Researchers have confirmed that there is a general intelligence factor in dogs — some dogs are more equal than others:
Our results indicate that even within one breed of dog, where the sample was designed to have a relatively homogeneous background, there is variability in test scores. The phenotypic structure of cognitive abilities in dogs is similar to that found in people; a dog that is fast and accurate at one task has a propensity to be fast and accurate at another. It may seem obvious that once a detour task (finding the treat behind a barrier) has been solved in one form, the solution to the other forms will follow naturally, but dogs are not people. Experiments have shown that dogs’ problem-solving skills do not transfer readily from one problem to a different form of the same problem as ours do (Osthaus, Marlow, & Ducat, 2010). The g factor we report is consistent with the prediction made by the many experts in the ‘dog world’ (trainers, veterinarians, members of dog societies, and farmers) who were consulted in the early stages of this study. Those experts said that in their experience some dogs were more likely to catch-on, learn and solve problems more quickly than others. Our results show structural similarities between canine and human intelligence. Individual tests have some test-specific variance, tests are influenced by a group-level factor, and the group-level factor is influenced by a g factor. We tested models without the g factor, without the group-level factors and with uncorrelated group-level factors; models positing correlated group-level factors (the unstructured model and the hierarchical g model) fit the data. We emphasize the hierarchical g model because the poor fit of the no-g model rules out uncorrelated first-order factors; the hierarchical g allows us to examine how those correlations arise.

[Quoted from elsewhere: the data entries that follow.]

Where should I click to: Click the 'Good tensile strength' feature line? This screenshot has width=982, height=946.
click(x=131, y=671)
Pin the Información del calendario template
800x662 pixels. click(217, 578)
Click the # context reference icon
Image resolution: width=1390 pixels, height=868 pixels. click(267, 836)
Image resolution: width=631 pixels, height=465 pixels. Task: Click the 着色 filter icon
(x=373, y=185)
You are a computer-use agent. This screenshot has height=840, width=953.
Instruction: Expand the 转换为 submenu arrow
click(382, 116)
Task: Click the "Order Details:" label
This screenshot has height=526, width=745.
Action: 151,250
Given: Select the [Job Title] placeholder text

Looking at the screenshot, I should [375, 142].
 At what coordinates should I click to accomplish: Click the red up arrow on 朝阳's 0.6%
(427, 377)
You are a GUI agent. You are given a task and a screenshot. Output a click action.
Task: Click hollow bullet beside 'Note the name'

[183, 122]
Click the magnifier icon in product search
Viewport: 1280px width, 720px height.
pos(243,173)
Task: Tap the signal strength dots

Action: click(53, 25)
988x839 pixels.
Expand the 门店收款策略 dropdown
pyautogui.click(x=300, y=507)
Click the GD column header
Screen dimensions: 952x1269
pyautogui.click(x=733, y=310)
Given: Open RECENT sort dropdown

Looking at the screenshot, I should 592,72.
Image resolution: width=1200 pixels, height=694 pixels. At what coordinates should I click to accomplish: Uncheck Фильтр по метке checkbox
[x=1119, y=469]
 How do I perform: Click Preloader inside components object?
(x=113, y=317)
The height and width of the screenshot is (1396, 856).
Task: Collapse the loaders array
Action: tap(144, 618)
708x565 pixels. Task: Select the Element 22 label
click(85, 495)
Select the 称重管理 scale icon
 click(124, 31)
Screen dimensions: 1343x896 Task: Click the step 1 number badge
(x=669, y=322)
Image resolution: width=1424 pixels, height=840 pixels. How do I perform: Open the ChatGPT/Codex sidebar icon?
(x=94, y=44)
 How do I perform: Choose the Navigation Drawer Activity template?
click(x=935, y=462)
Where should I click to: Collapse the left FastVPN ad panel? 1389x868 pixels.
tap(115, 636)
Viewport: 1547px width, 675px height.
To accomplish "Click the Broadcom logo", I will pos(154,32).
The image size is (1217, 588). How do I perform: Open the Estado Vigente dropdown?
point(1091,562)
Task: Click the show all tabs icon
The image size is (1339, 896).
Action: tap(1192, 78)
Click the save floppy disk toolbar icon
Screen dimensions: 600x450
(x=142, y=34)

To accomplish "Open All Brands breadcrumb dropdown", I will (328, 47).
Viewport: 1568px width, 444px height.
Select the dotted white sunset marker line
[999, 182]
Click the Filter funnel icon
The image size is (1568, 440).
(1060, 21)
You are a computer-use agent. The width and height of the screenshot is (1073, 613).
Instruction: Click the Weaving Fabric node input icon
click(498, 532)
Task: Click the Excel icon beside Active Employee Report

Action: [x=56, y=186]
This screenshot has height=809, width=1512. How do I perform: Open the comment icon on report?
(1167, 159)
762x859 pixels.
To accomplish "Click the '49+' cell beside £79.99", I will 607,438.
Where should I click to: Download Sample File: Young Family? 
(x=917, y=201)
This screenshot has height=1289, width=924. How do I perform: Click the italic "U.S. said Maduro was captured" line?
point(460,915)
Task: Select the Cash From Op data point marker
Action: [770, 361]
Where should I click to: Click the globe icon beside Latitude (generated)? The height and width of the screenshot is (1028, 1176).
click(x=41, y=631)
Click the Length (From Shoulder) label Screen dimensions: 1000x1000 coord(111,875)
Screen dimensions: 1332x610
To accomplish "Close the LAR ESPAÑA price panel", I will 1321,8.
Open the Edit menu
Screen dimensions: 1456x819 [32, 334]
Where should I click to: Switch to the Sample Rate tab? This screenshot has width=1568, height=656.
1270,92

Although we cannot calculate empirically the impact of range-restriction (of intelligence) on our results we surmise that our sample of farm dogs is somewhat analogous to a human university student population because farm dogs at the low tail of the intelligence distribution are more likely to be given away as companion animals. Range restriction attenuates correlations (Alexander et al., 1984 and Wells and Fruchter, 1970) so we cautiously interpret the g factor we found as being a low estimate of commonality. A plot showing the possible impact on our results given various estimates of range restriction is given in the Supplementary Information together with the zero-order correlation matrix for all test scores.
Noise may arise from variation in appetite for treats. We assume that dogs vary in their appetitive motivation—and that differential interest in food treats may be confounded with test scores. Our finding that speed and accuracy are positively correlated suggests that this has not been a major concern, yet we expect that performance on a problem-solving test is affected by more than just ‘smarts’. Affective traits such as motivation, persistence, and so on likely influence performance on cognitive tasks, but if they contribute to covariance among tasks, it may be hard to distinguish these aspects from g; there is no a priori reason why g should not have an affective component. The crucial point is that our study investigates the covariance, the structure, among test scores. In humans where g has been most studied, g arises among mathematical and vocabulary tests even though students often have different preferences and motivation to do these kinds of tasks. If g tapped motivation heavily, we would expect to see covariance among measures of motivation across different kinds of test; in humans we do not see this (Loken, 2004).